I give it a 7 out of 10, unfortunately it is the AM section that lowers the rating.
It has a builtin CD/CDR/MP3/WMA player with title text readout too.
Generally it plays pretty well, except the AM band section has a few bugs:
1) It will not scan stations above 1610 kHz! You can step to them and put them in the memories, but you cannot scan to them and have the radio find them.
2) The AM HD radio sensitivity is not so great. I don’t have a good point of reference for the other receivers available, but from my location in Cherry Hill area, WIP and WPEN played fairly well in HD (although both of these stations have serious HD EQ/processing problems), WDAS sounded great, but kept cutting in and out of HD because the signal was not strong enough (1.2 mV/m) to hold the HD in lock. WOR just barely locked up at 0.6 mV/m. The text came in well enough, but the radio rarely went to HD audio andthen only for a few seconds.
3) The AM HD switching is JARRING. When listening to WPEN in analog and then have the digital switch in, it was most annoying. It almost sounded like the station was changed, even though the program was the same. As I mentioned before, the EQ and processing is so different betweeen the HD feed and the analog that it was nasty. There should be a fade in delay of 1 sec or so, not a hard switch. I know that when the signal unlocks there needs to be a hard switch.

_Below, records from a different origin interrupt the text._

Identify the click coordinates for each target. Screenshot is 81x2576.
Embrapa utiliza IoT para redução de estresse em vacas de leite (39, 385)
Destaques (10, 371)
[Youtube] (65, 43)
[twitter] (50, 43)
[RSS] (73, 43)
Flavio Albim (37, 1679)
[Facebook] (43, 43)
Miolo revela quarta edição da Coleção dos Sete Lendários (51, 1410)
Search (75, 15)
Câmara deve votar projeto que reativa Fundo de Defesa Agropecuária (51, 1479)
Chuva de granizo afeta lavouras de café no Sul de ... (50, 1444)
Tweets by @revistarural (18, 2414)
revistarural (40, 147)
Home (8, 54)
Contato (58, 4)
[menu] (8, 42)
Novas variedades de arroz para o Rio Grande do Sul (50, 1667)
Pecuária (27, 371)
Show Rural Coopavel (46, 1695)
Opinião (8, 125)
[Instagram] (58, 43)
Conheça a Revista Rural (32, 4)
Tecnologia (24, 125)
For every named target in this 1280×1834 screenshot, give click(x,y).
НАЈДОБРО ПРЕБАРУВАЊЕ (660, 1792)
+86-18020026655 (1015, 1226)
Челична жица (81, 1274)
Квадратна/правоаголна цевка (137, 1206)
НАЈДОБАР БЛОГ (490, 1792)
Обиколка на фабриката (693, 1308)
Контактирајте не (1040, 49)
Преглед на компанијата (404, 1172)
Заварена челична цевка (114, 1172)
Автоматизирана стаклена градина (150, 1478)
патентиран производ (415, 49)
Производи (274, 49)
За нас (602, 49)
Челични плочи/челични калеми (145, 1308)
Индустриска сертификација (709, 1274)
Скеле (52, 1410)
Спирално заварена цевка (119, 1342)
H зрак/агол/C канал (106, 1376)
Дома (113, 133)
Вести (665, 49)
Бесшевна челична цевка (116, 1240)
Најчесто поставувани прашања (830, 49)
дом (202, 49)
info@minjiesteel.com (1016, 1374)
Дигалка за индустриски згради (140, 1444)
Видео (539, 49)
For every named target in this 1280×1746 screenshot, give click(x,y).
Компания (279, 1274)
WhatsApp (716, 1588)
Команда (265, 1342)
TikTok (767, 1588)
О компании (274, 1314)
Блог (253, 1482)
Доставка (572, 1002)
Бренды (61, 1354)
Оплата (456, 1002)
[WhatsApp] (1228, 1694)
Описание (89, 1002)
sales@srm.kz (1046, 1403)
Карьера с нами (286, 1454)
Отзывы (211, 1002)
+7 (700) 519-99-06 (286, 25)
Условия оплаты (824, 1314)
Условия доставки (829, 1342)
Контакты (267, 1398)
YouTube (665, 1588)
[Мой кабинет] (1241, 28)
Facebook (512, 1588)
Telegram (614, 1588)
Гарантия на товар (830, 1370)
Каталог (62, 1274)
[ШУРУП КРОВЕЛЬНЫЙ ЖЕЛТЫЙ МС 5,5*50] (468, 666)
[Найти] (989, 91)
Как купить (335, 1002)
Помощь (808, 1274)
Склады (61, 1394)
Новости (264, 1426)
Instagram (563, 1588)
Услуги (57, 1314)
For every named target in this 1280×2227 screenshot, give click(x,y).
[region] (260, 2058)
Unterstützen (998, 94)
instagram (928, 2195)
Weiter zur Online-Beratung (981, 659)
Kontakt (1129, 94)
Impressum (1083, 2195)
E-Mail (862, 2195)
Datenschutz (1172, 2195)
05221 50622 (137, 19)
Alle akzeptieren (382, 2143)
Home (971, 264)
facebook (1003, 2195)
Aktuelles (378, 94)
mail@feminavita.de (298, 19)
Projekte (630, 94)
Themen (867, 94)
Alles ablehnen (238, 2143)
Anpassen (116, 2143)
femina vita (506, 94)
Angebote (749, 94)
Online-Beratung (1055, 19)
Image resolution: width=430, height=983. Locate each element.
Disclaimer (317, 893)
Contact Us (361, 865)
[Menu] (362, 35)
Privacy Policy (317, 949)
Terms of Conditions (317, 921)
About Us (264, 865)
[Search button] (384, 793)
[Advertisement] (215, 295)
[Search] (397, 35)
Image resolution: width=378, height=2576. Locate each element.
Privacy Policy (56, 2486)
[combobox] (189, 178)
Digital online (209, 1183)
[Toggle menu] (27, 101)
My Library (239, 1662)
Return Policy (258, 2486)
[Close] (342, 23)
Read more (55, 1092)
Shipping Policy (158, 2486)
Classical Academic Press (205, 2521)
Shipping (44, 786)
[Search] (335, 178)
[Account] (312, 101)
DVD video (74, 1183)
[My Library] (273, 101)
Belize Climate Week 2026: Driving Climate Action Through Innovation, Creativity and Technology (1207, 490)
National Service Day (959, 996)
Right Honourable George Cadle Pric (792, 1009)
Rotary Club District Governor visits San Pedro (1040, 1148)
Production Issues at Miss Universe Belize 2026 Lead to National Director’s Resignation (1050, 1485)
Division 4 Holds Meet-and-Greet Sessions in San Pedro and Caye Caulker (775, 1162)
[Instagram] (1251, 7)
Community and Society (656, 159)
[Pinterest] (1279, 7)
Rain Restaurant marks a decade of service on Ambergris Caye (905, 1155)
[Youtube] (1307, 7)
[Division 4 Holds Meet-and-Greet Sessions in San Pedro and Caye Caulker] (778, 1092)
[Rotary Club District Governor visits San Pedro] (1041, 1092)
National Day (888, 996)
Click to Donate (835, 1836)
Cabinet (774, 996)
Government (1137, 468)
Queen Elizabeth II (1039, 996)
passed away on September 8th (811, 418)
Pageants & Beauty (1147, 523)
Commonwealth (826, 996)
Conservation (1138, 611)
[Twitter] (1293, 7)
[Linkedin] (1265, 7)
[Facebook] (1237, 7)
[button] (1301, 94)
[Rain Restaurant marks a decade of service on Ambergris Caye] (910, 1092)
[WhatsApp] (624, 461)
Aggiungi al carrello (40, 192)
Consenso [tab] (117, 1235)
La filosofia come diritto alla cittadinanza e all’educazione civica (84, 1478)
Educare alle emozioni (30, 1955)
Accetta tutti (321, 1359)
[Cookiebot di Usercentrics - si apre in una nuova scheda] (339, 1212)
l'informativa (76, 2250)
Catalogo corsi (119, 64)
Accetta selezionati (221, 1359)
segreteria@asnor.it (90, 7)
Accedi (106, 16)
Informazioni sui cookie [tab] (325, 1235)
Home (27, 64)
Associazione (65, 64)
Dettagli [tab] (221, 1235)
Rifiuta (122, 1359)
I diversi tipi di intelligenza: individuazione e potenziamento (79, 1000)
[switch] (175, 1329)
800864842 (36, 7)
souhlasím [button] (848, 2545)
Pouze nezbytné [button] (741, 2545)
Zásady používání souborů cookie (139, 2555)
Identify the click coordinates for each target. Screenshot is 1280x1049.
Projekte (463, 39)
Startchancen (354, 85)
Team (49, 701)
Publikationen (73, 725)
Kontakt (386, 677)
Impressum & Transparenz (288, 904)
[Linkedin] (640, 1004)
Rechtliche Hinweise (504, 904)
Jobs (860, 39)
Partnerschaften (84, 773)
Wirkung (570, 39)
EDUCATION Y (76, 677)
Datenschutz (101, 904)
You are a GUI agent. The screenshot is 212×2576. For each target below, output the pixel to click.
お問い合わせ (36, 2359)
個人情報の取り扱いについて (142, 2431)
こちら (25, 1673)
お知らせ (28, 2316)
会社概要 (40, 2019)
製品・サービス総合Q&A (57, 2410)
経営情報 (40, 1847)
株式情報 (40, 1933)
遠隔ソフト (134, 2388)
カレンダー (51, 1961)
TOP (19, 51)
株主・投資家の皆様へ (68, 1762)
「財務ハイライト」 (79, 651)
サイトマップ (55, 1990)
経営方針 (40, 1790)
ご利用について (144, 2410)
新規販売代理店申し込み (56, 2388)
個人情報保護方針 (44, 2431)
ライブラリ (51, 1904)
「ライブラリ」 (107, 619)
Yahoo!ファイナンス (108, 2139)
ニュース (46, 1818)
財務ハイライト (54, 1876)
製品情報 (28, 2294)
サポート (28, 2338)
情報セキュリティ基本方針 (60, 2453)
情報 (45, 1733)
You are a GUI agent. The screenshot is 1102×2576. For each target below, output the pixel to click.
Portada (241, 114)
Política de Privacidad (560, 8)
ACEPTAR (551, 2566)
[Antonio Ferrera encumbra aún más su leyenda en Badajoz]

4) If you select an HD-2 channel on FM and turn the car off, the radio comes back with the HD-1 channel. Similarly if you set a button for an HD-2 station, it actually gets set for the HD-1 channel.
The FM section played nicely with clean HD signals, and it was fun to sample the HD2 channels.
Audio quality was fine, as far as I could tell on my Jeep stock speakers, unless there is an equalization mismatch between the AM analog and digital signal paths.